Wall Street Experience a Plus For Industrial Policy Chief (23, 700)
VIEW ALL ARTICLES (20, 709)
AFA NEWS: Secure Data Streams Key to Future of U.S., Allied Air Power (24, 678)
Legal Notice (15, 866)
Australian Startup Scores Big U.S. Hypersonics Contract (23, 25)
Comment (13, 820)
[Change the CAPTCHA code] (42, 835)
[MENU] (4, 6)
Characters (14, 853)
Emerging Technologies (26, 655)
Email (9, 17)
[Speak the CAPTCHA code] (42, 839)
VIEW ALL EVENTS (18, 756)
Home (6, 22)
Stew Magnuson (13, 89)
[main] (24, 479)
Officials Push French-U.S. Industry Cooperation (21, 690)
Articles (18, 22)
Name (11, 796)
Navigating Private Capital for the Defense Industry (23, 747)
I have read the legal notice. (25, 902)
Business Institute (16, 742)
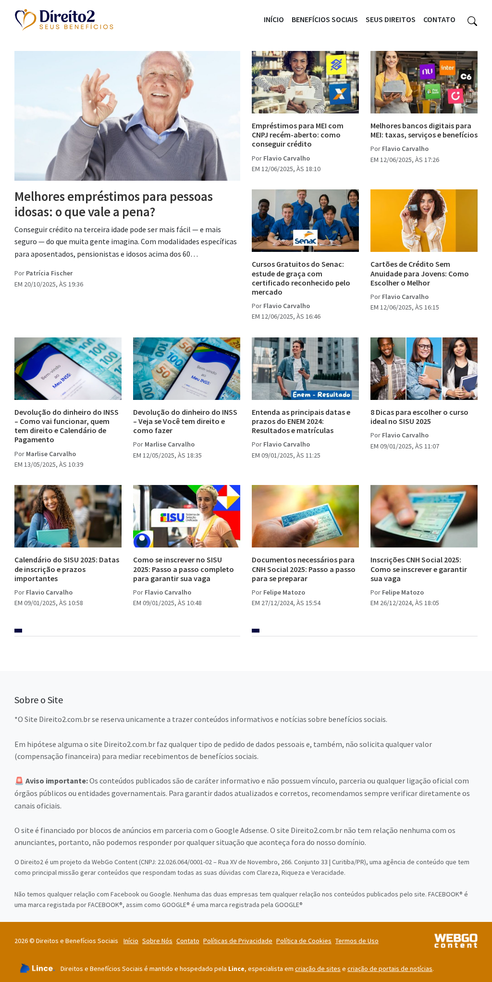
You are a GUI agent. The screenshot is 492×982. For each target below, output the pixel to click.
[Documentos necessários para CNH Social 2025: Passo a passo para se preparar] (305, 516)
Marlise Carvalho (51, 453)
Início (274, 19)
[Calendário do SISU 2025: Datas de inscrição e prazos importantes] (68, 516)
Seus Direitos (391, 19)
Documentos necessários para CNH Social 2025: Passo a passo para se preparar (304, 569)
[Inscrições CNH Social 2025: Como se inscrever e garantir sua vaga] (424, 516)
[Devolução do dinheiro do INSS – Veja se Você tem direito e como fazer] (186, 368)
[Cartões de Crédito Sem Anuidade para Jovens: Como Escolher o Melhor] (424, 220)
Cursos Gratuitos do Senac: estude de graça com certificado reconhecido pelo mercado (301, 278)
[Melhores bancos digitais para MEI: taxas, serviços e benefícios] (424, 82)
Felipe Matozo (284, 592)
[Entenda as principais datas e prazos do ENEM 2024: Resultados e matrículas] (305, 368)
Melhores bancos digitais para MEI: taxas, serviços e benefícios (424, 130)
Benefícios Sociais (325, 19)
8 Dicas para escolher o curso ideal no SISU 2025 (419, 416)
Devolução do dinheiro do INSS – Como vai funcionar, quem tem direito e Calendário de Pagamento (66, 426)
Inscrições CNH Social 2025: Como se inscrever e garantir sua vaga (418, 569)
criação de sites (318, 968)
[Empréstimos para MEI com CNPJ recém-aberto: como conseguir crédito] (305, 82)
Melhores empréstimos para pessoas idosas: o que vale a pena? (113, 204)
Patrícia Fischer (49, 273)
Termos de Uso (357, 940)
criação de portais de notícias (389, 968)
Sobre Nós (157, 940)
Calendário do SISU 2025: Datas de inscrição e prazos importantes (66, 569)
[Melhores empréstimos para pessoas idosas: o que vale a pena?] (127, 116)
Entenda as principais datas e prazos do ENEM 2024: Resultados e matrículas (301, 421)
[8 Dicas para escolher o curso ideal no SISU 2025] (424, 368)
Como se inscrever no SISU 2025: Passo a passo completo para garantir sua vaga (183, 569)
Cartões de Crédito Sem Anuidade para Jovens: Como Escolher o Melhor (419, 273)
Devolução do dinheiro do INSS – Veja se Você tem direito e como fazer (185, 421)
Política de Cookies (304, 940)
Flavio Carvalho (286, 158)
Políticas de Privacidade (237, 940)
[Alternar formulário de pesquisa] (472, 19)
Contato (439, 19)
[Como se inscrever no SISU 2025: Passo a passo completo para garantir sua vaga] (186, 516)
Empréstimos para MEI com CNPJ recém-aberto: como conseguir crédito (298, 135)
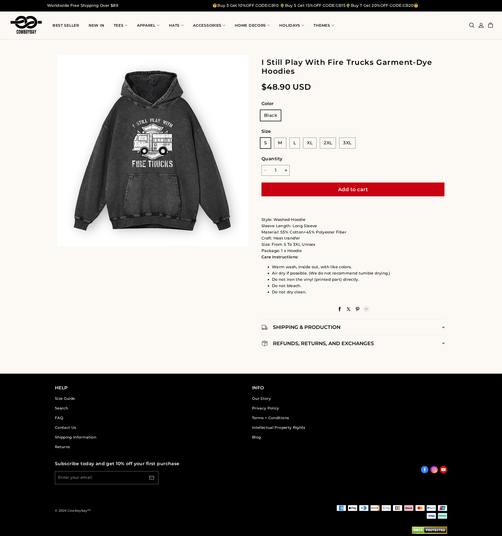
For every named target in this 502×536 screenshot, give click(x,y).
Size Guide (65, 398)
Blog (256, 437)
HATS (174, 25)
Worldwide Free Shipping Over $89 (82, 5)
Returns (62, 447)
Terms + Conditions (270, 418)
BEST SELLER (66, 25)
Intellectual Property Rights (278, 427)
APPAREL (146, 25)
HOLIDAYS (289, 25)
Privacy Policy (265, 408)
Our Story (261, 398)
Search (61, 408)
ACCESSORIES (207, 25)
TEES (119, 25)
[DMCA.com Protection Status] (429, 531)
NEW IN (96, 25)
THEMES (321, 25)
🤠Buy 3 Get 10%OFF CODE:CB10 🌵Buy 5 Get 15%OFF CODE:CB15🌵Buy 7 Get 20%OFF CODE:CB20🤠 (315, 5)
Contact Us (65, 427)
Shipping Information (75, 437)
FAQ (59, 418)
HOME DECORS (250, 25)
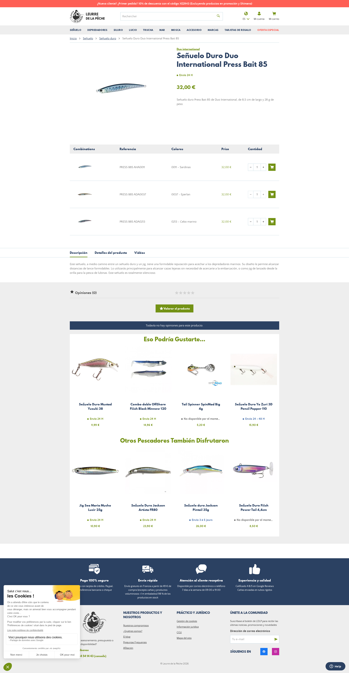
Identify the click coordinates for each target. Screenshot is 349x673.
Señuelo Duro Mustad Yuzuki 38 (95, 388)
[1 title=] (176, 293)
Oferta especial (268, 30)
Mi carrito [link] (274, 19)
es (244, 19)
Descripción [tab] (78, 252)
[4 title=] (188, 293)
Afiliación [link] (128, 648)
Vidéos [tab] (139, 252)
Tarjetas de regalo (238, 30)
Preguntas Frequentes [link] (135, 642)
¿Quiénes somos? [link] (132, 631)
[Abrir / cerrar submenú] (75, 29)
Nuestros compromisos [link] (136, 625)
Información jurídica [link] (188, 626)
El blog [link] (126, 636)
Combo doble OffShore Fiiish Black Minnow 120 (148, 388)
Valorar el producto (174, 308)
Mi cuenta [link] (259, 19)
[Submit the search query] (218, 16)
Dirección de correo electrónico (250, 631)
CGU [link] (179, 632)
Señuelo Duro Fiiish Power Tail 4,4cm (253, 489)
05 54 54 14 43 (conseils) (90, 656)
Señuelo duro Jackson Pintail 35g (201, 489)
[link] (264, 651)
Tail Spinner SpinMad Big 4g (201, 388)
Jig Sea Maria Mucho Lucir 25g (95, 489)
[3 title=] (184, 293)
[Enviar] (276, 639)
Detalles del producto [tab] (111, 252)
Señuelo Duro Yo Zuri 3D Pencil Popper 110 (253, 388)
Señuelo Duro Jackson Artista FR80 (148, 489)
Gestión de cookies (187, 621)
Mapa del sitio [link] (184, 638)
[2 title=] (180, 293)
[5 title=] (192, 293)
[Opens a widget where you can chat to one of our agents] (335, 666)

**The problem**. Write out every line above word for word, leaving out the pictures.

**Answer to this task**.
Wall Street Experience a Plus For Industrial Policy Chief (23, 700)
VIEW ALL ARTICLES (20, 709)
AFA NEWS: Secure Data Streams Key to Future of U.S., Allied Air Power (24, 678)
Legal Notice (15, 866)
Australian Startup Scores Big U.S. Hypersonics Contract (23, 25)
Comment (13, 820)
[Change the CAPTCHA code] (42, 835)
[MENU] (4, 6)
Characters (14, 853)
Emerging Technologies (26, 655)
Email (9, 17)
[Speak the CAPTCHA code] (42, 839)
VIEW ALL EVENTS (18, 756)
Home (6, 22)
Stew Magnuson (13, 89)
[main] (24, 479)
Officials Push French-U.S. Industry Cooperation (21, 690)
Articles (18, 22)
Name (11, 796)
Navigating Private Capital for the Defense Industry (23, 747)
I have read the legal notice. (25, 902)
Business Institute (16, 742)
You are a GUI agent. The screenshot is 492×982. For each target below, output the pixel to click.
[Documentos necessários para CNH Social 2025: Passo a passo para se preparar] (305, 516)
Marlise Carvalho (51, 453)
Início (274, 19)
[Calendário do SISU 2025: Datas de inscrição e prazos importantes] (68, 516)
Seus Direitos (391, 19)
Documentos necessários para CNH Social 2025: Passo a passo para se preparar (304, 569)
[Inscrições CNH Social 2025: Como se inscrever e garantir sua vaga] (424, 516)
[Devolução do dinheiro do INSS – Veja se Você tem direito e como fazer] (186, 368)
[Cartões de Crédito Sem Anuidade para Jovens: Como Escolher o Melhor] (424, 220)
Cursos Gratuitos do Senac: estude de graça com certificado reconhecido pelo mercado (301, 278)
[Melhores bancos digitais para MEI: taxas, serviços e benefícios] (424, 82)
Felipe Matozo (284, 592)
[Entenda as principais datas e prazos do ENEM 2024: Resultados e matrículas] (305, 368)
Melhores bancos digitais para MEI: taxas, serviços e benefícios (424, 130)
Benefícios Sociais (325, 19)
8 Dicas para escolher o curso ideal no SISU 2025 (419, 416)
Devolução do dinheiro do INSS – Como vai funcionar, quem tem direito e Calendário de Pagamento (66, 426)
Inscrições CNH Social 2025: Como se inscrever e garantir sua vaga (418, 569)
criação de sites (318, 968)
[Empréstimos para MEI com CNPJ recém-aberto: como conseguir crédito] (305, 82)
Melhores empréstimos para pessoas idosas: o que vale a pena? (113, 204)
Patrícia Fischer (49, 273)
Termos de Uso (357, 940)
criação de portais de notícias (389, 968)
Sobre Nós (157, 940)
Calendário do SISU 2025: Datas de inscrição e prazos importantes (66, 569)
[Melhores empréstimos para pessoas idosas: o que vale a pena?] (127, 116)
Entenda as principais datas e prazos do ENEM 2024: Resultados e matrículas (301, 421)
[8 Dicas para escolher o curso ideal no SISU 2025] (424, 368)
Como se inscrever no SISU 2025: Passo a passo completo para garantir sua vaga (183, 569)
Cartões de Crédito Sem Anuidade para Jovens: Como Escolher o Melhor (419, 273)
Devolução do dinheiro do INSS – Veja se Você tem direito e como fazer (185, 421)
Política de Cookies (304, 940)
Flavio Carvalho (286, 158)
Políticas de Privacidade (237, 940)
[Alternar formulário de pesquisa] (472, 19)
Contato (439, 19)
[Como se inscrever no SISU 2025: Passo a passo completo para garantir sua vaga] (186, 516)
Empréstimos para MEI com CNPJ recém-aberto: como conseguir crédito (298, 135)
For every named target in this 502×536 screenshot, give click(x,y).
Size Guide (65, 398)
Blog (256, 437)
HATS (174, 25)
Worldwide Free Shipping Over $89 (82, 5)
Returns (62, 447)
Terms + Conditions (270, 418)
BEST SELLER (66, 25)
Intellectual Property Rights (278, 427)
APPAREL (146, 25)
HOLIDAYS (289, 25)
Privacy Policy (265, 408)
Our Story (261, 398)
Search (61, 408)
ACCESSORIES (207, 25)
TEES (119, 25)
[DMCA.com Protection Status] (429, 531)
NEW IN (96, 25)
THEMES (321, 25)
🤠Buy 3 Get 10%OFF CODE:CB10 🌵Buy 5 Get 15%OFF CODE:CB15🌵Buy 7 Get 20%OFF CODE:CB20🤠 (315, 5)
Contact Us (65, 427)
Shipping Information (75, 437)
FAQ (59, 418)
HOME DECORS (250, 25)
Identify the click coordinates for each target. Screenshot is 349x673.
Señuelo Duro Mustad Yuzuki 38 (95, 388)
[1 title=] (176, 293)
Oferta especial (268, 30)
Mi carrito [link] (274, 19)
es (244, 19)
Descripción [tab] (78, 252)
[4 title=] (188, 293)
Afiliación [link] (128, 648)
Vidéos [tab] (139, 252)
Tarjetas de regalo (238, 30)
Preguntas Frequentes [link] (135, 642)
¿Quiénes somos? [link] (132, 631)
[Abrir / cerrar submenú] (75, 29)
Nuestros compromisos [link] (136, 625)
Información jurídica [link] (188, 626)
El blog [link] (126, 636)
Combo doble OffShore Fiiish Black Minnow 120 (148, 388)
Valorar el producto (174, 308)
Mi cuenta [link] (259, 19)
[Submit the search query] (218, 16)
Dirección de correo electrónico (250, 631)
CGU [link] (179, 632)
Señuelo Duro Fiiish Power Tail 4,4cm (253, 489)
05 54 54 14 43 (conseils) (90, 656)
Señuelo duro Jackson Pintail 35g (201, 489)
[link] (264, 651)
Tail Spinner SpinMad Big 4g (201, 388)
Jig Sea Maria Mucho Lucir 25g (95, 489)
[3 title=] (184, 293)
[Enviar] (276, 639)
Detalles del producto [tab] (111, 252)
Señuelo Duro Yo Zuri 3D Pencil Popper 110 (253, 388)
Señuelo Duro Jackson Artista FR80 (148, 489)
Gestión de cookies (187, 621)
Mapa del sitio [link] (184, 638)
[2 title=] (180, 293)
[5 title=] (192, 293)
[Opens a widget where you can chat to one of our agents] (335, 666)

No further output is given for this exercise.